Tunisie
Nouvelle tentative de résolution du conflit libyen. L’Algérie, la Tunisie et l‘Égypte ont décidé de mettre en commun leurs différents réseaux pour trouver une solution consensuelle et pacifique entre les parties libyennes en conflit.
Six ans après le début de la révolte libyenne le 17 février 2011, la Libye reste plongée dans une situation politique, sécuritaire et économique chaotique.
Selon un communiqué conjoint, Tunis, Alger et Le Caire se sont fixé pour objectif de tenter de “rassembler les dirigeants rivaux libyens autour de la table du dialogue”.
La Libye est divisée entre deux autorités politiques qui se disputent le pouvoir. Le chef du gouvernement d’union nationale (GNA) Fayez al-Sarraj, basé à Tripoli et reconnu par la communauté internationale. La seconde autorité est un gouvernement contrôlant l’Est libyen basé à Al-Bayda qui soutient le maréchal Khalifa Haftar.

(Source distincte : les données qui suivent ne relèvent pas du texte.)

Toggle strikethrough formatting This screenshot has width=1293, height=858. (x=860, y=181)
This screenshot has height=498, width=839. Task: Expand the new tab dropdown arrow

MM. Sarraj et Haftar devaient se rencontrer mardi au Caire à l’initiative de l‘Égypte pour modifier l’accord inter-libyen signé au Maroc en décembre 2015 sous l‘égide de l’ONU et au terme duquel le GNA a été créé. Mais selon M. Sarraj, le maréchal Khalifa Haftar a refusé de le voir “sans justification ou raison”.
La Tunisie, l’Algérie et l‘Égypte sont préoccupées par l’insécurité à leurs frontières. La Libye est devenue un pays de transit pour des groupes jihadistes, des trafiquants d’armes et de nombreux migrants souhaitant rejoindre l’Europe.